Data excerpts:
★ ★ ★ ★ ★

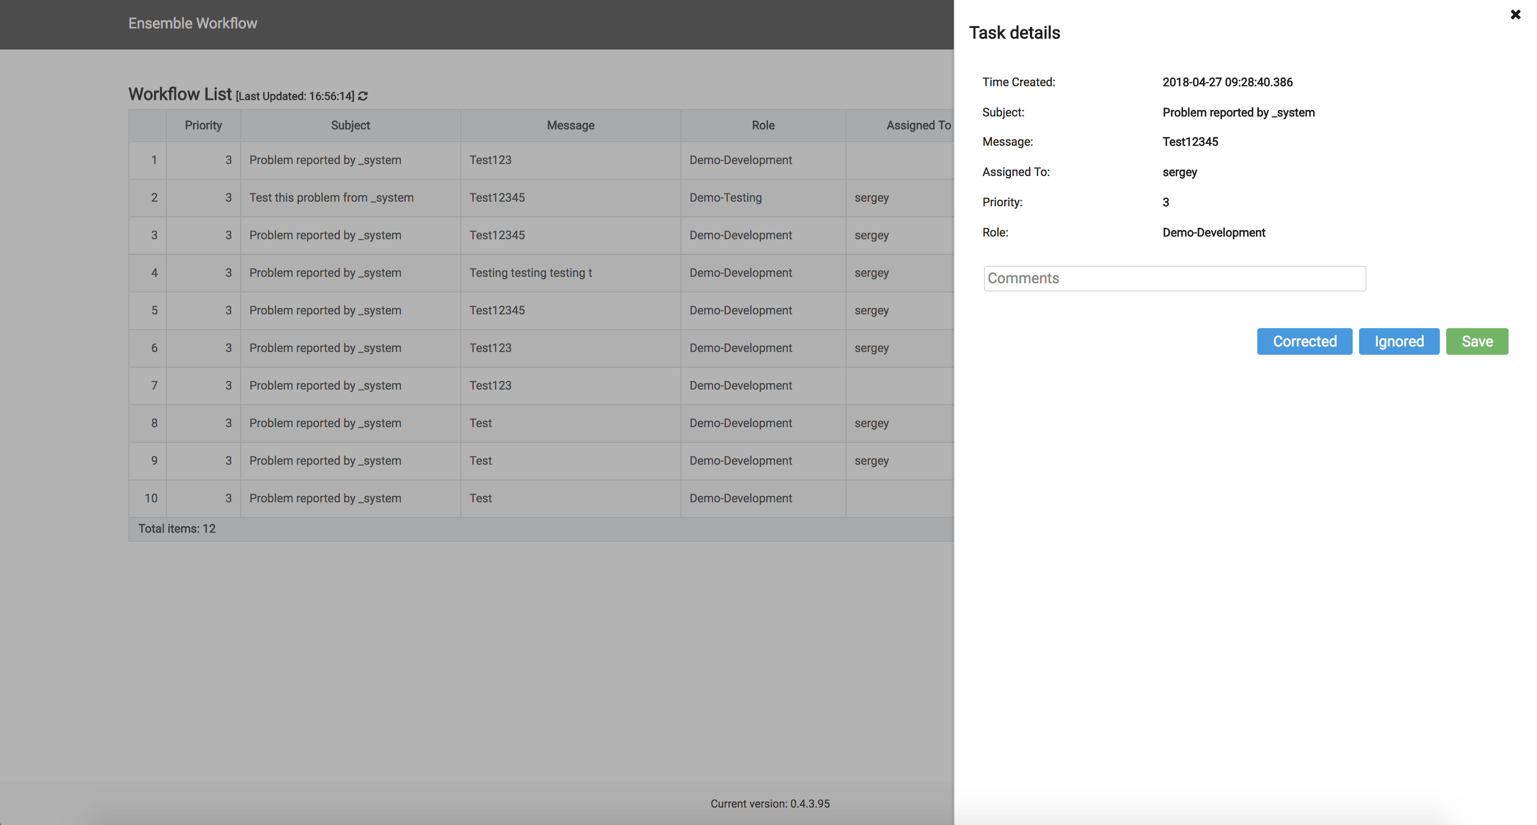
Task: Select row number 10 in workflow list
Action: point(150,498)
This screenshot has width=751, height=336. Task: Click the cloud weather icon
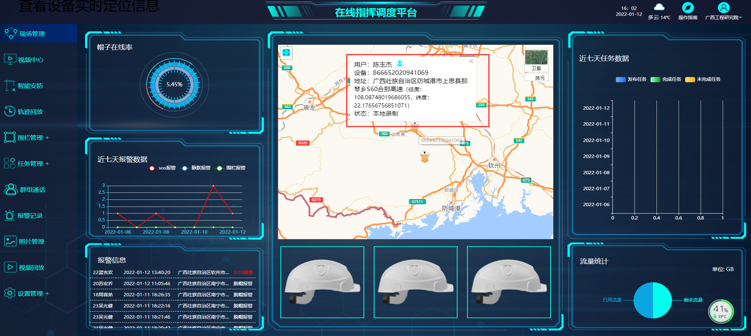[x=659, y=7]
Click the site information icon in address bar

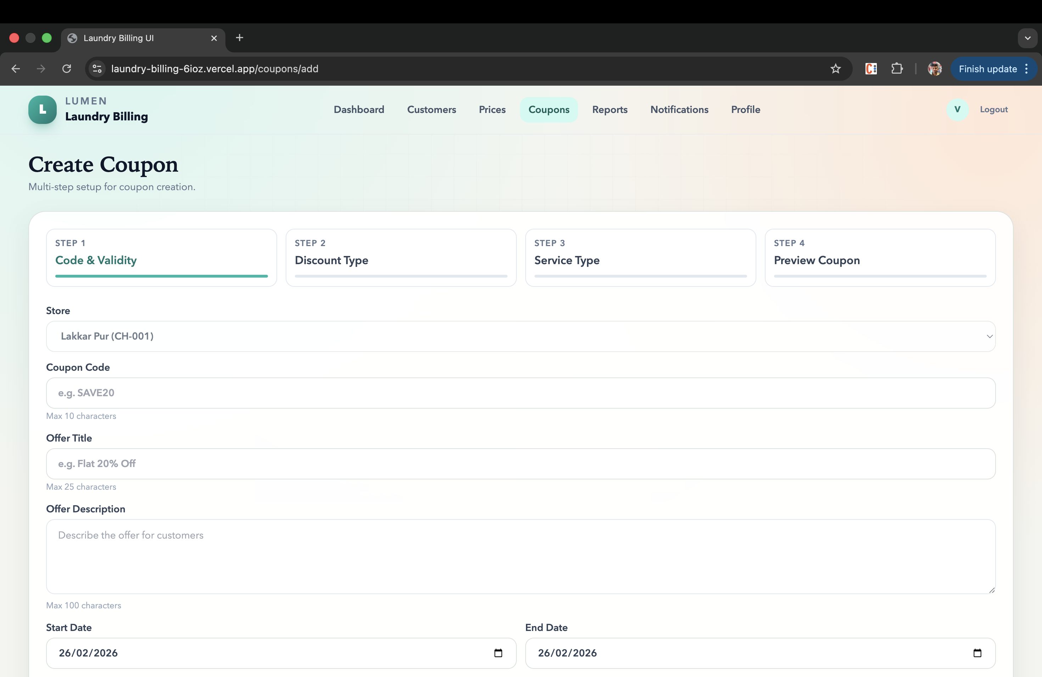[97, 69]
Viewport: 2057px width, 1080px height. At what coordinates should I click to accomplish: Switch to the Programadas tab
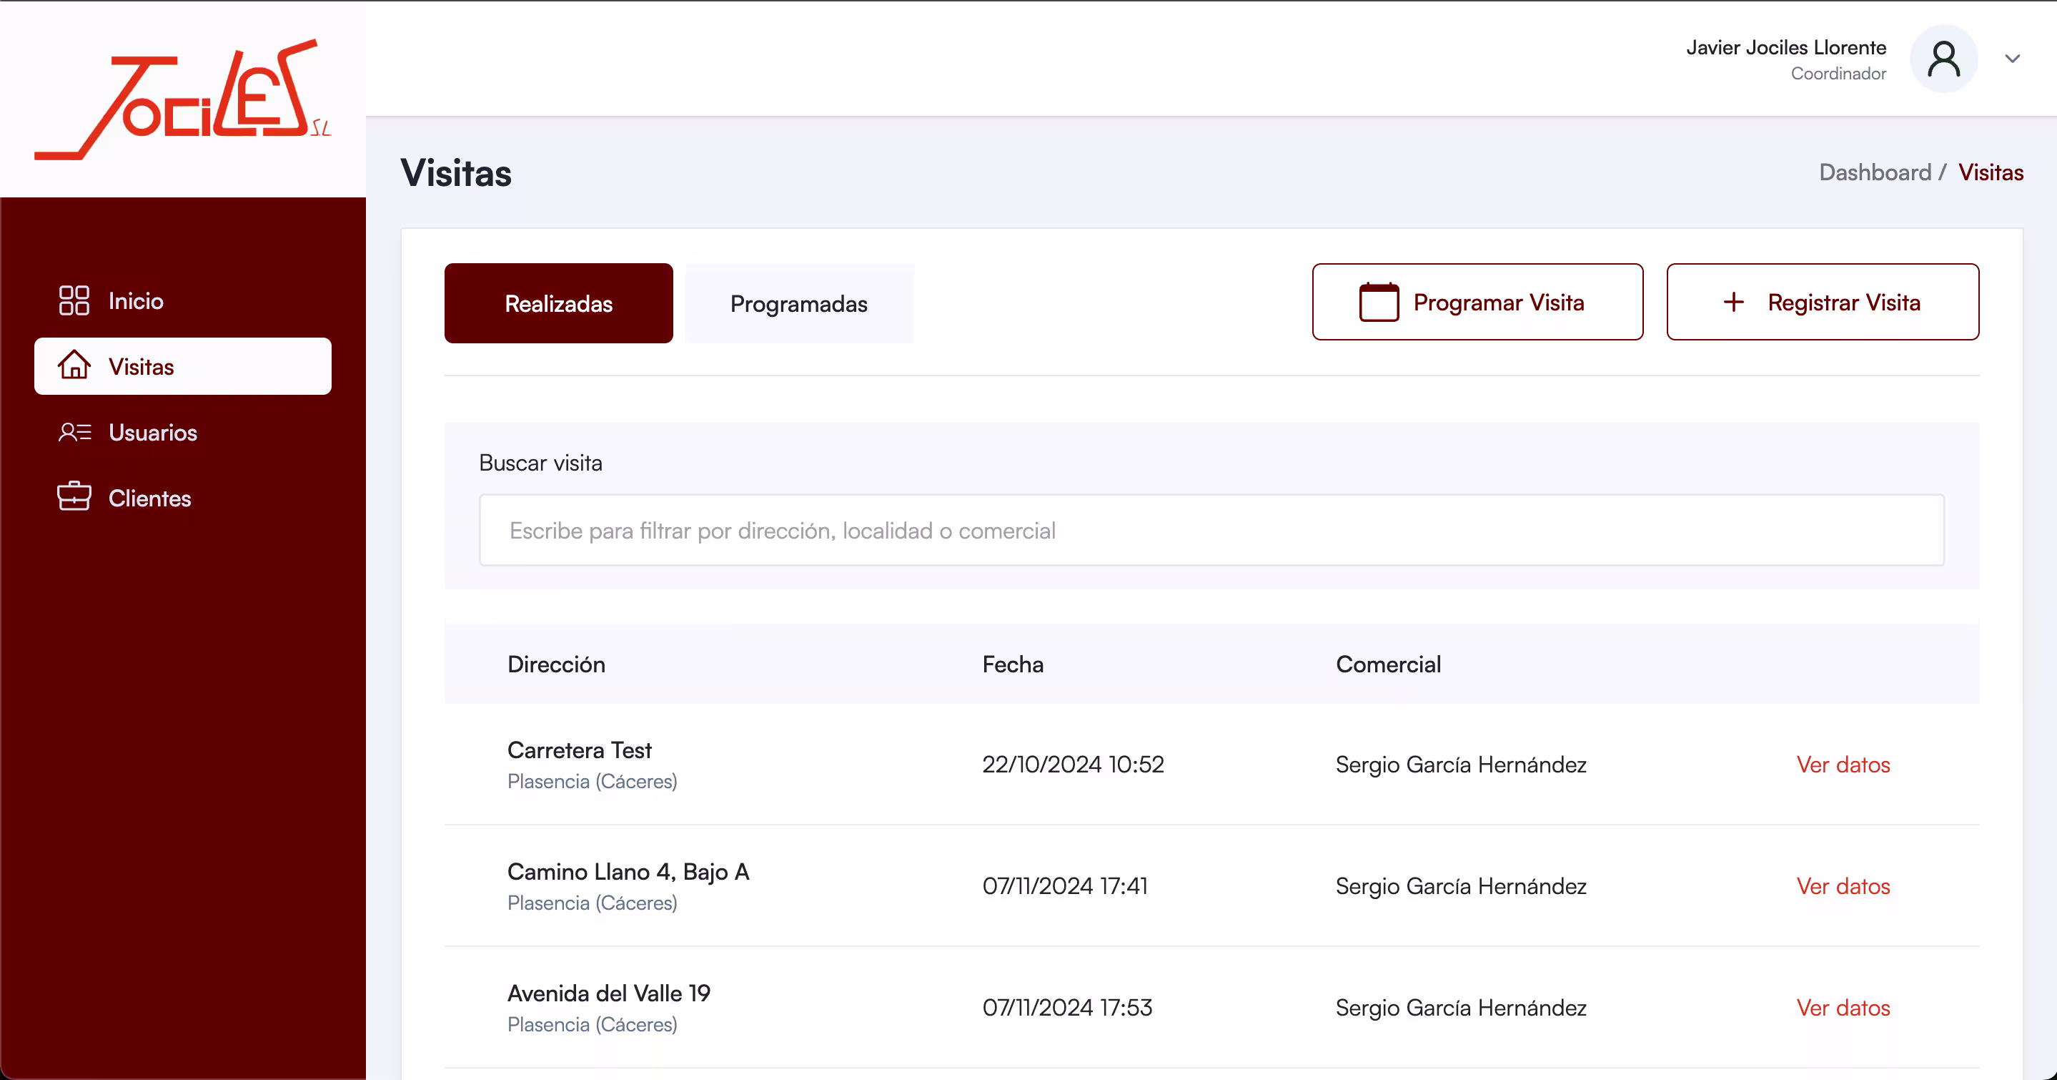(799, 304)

★ ★ ★ ★ ★

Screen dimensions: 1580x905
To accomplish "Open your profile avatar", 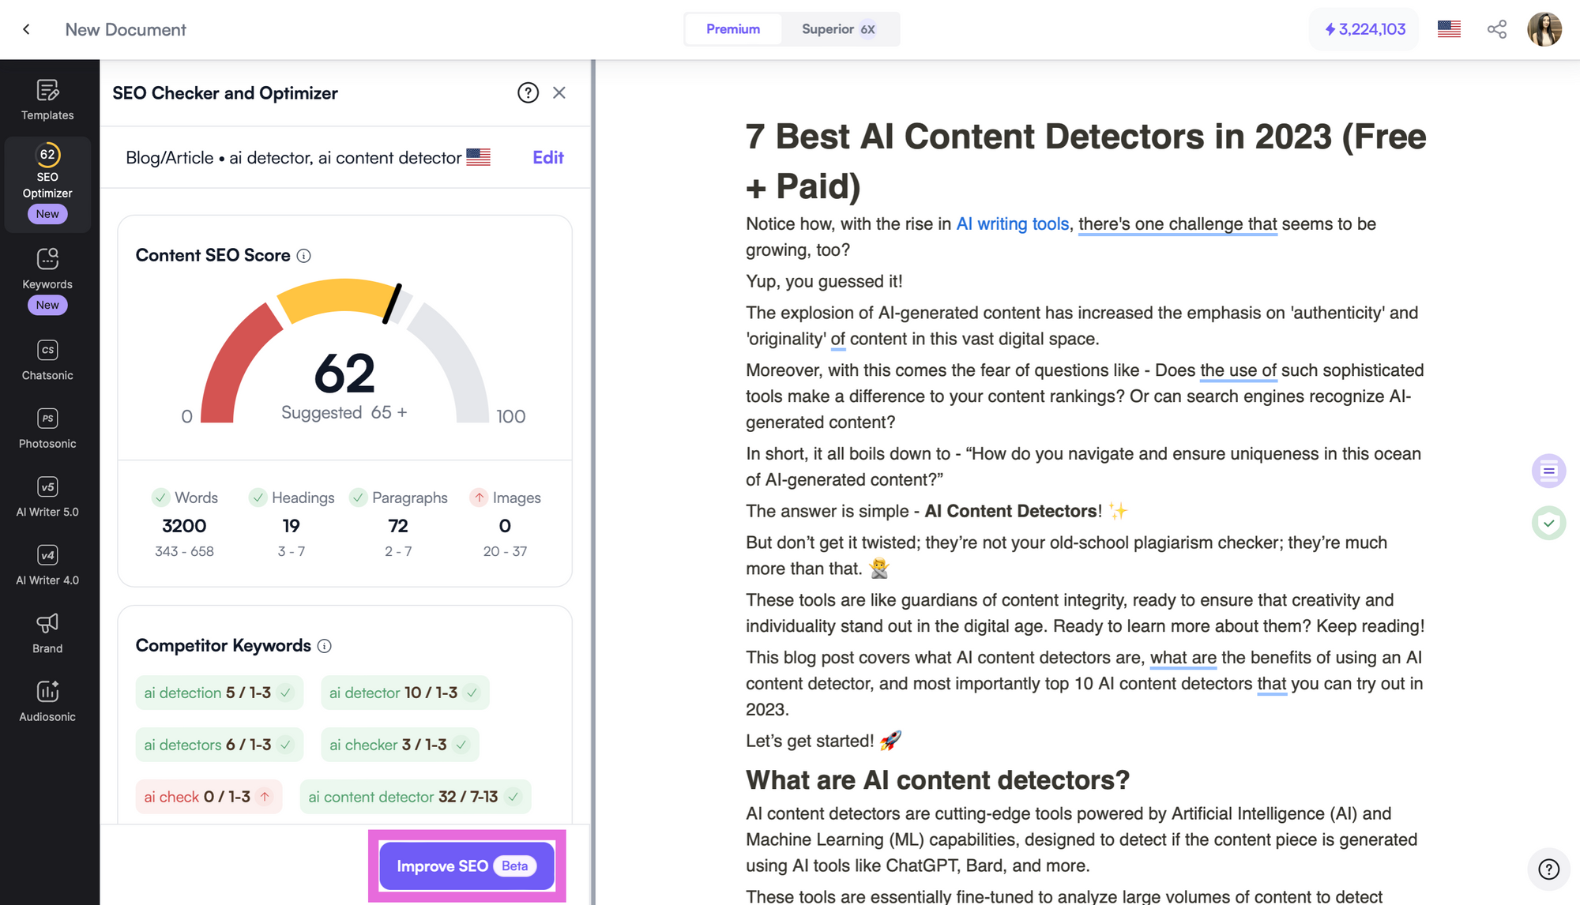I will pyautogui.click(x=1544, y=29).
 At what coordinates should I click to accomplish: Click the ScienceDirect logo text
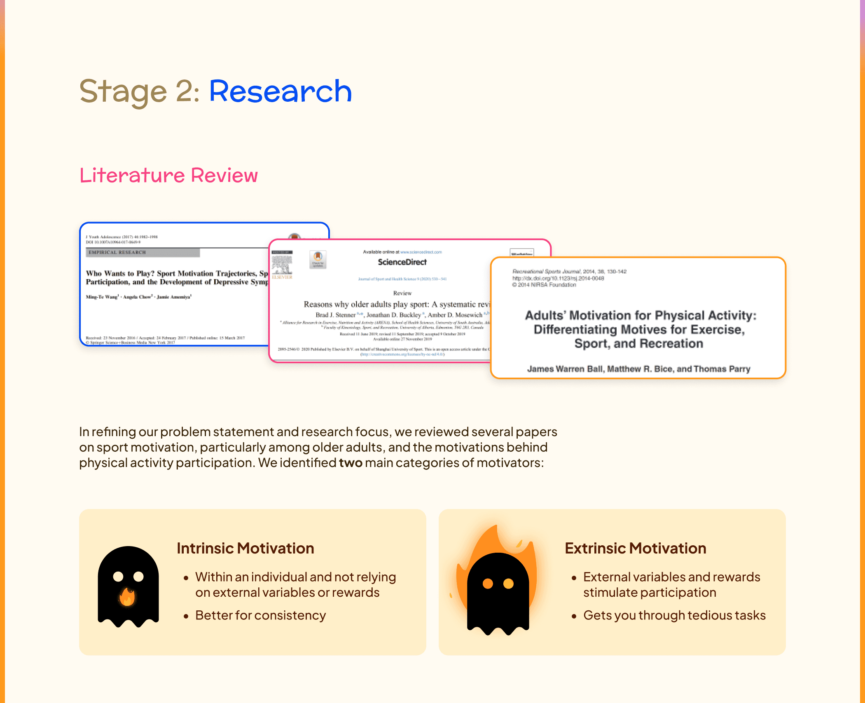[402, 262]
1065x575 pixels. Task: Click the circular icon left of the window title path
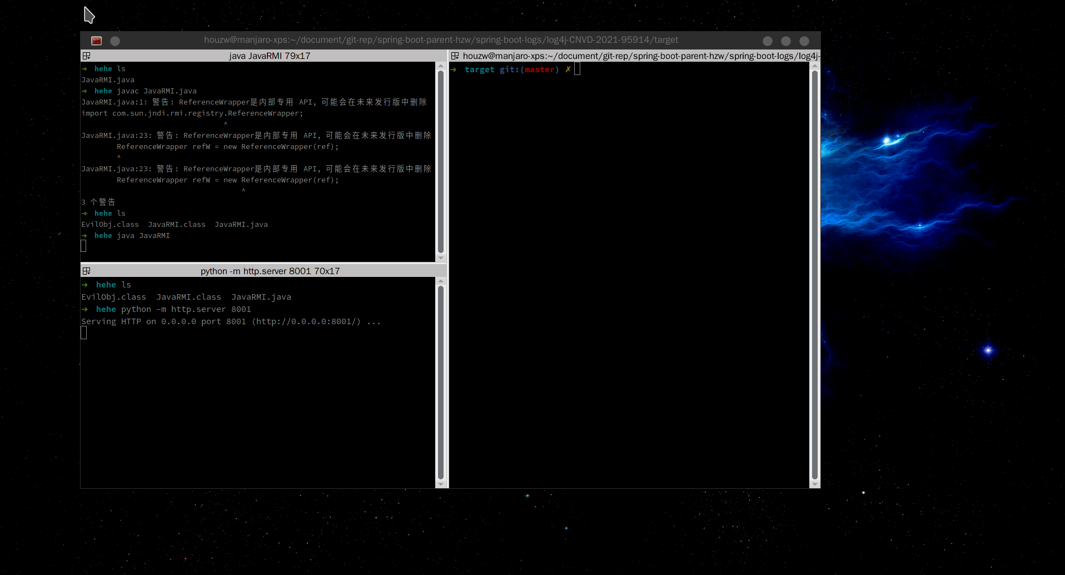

★ ★ ★ ★ ★

Exercise:
Pictures excluded, reproduce only the part above that opens with the line holding "At what coordinates should I click to accomplish: Click" and closes with the line holding "1065x575 pixels. Task: Click", exactly as written.

Written response:
 At what coordinates should I click to accomplish: Click the ScienceDirect logo text
[402, 262]
1065x575 pixels. Task: Click the circular icon left of the window title path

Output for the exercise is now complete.